It is about five years since I started to blog and to write for magazines and three years since I published my first book. Since then I have written two more books and around eight short e-guides.
When you first begin to write there is alway that feeling that no-one will buy your books, but you write them anyway and hope. You are delighted when you make your first sale and then perhaps when you get into double figures. Possibly you get a favourable review and all looks good.
Certainly that was true for me, but then comes the moment when you are reviewing your figures and you see that someone sent one of your books back for a refund. It hurts; how could they? But have you ever bought the long awaited new book from a favourite author and been disappointed? Or taken a chance on something that was well reviewed or caught your interest on the bookshelf and found it not to your taste? That has happened to me many times and there are a good few books that I have left unfinished over the years and found their way into the charity shop. So whilst it hurts as a writer to see one of your offspring rejected it is inevitable that it will happen one day.
If a book returned hurts though the pain of a bad review is a knife to the heart and can leave you feeling down for days if you let it, but again you have to learn to accept it as an inevitability, especially in these days where a couple of clicks is all it takes and on-line booksellers actively seek feedback. It is a fact that people are more likely to complain than praise so accept that you are possibly at least twice as likely to get a poor review and prepare yourself.
You can take the approach of some and just not read reviews; this works for many actors, but I suggest that you do look at what people are saying. When you do get a poor one look at what is said and see if there is anything that you can learn. It might be that the category you have chosen is leading the wrong audience to your book for example.
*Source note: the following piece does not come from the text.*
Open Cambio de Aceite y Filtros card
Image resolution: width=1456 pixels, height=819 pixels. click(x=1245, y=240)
It someone comments on your proofreading that would be worth checking on as would any comments on factual issues. Other things like “too much/too little” or “doesn’t cover” are all useful.
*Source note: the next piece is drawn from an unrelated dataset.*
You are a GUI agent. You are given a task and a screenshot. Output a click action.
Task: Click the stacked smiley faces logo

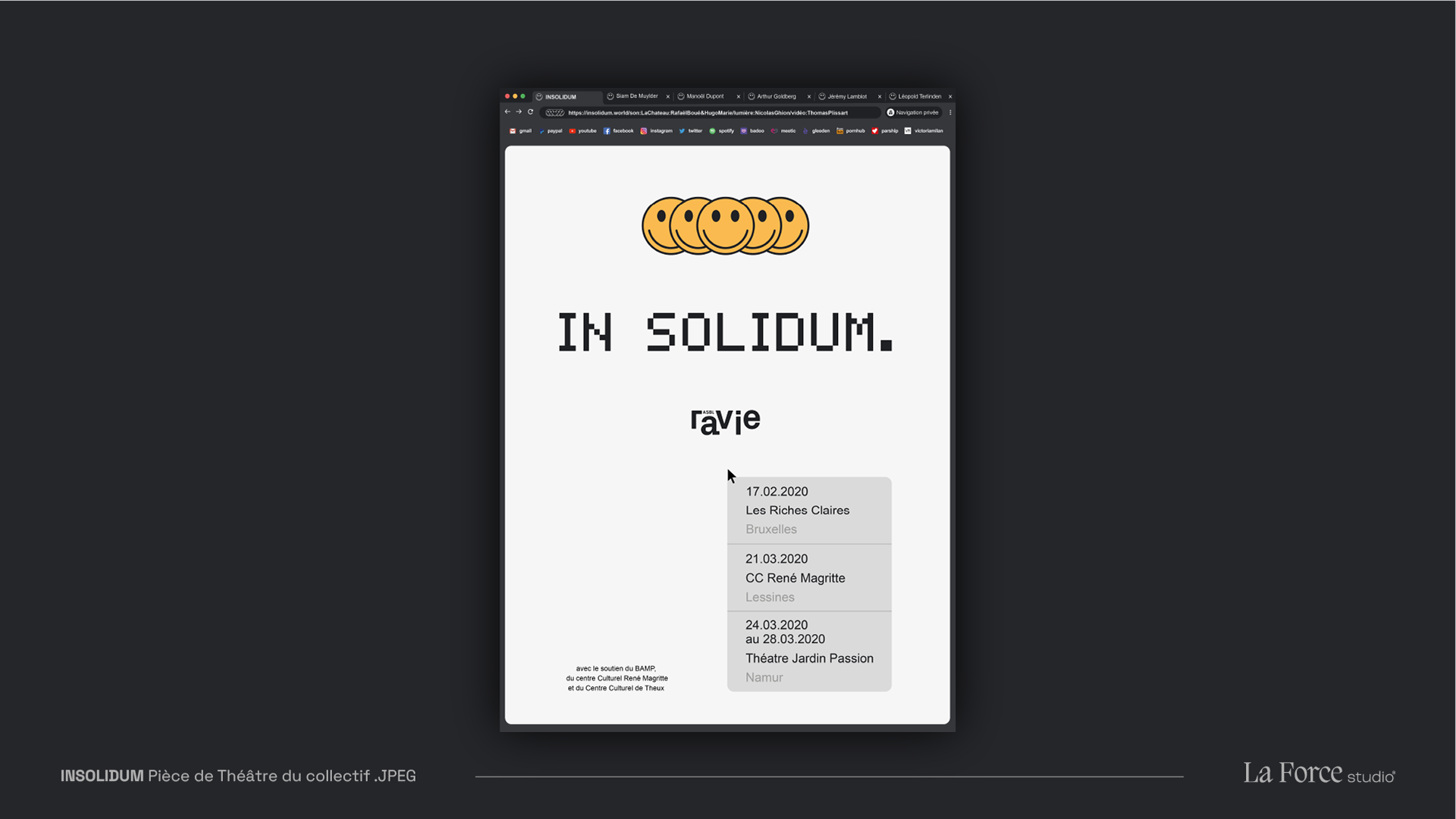point(726,226)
Don’t agonise over it and don’t let it get under your skin though. I know that is easier to say (or write) than to do, but it is the best approach if you want to retain your sanity.
I had little expectation that I would make much money from writing, but delivering features for magazines can bring in a steady trickle.band then you find you start to get the occasional royalty payment. These may be very small amounts, but tot them up and treat yourself to lunch or something. You have earned something from your efforts and let’s face it few of us are going to make it big from our writing. Giving yourself a little pleasure from some income helps to make all of the effort worthwhile.
Whatever it is that you write, keep it up.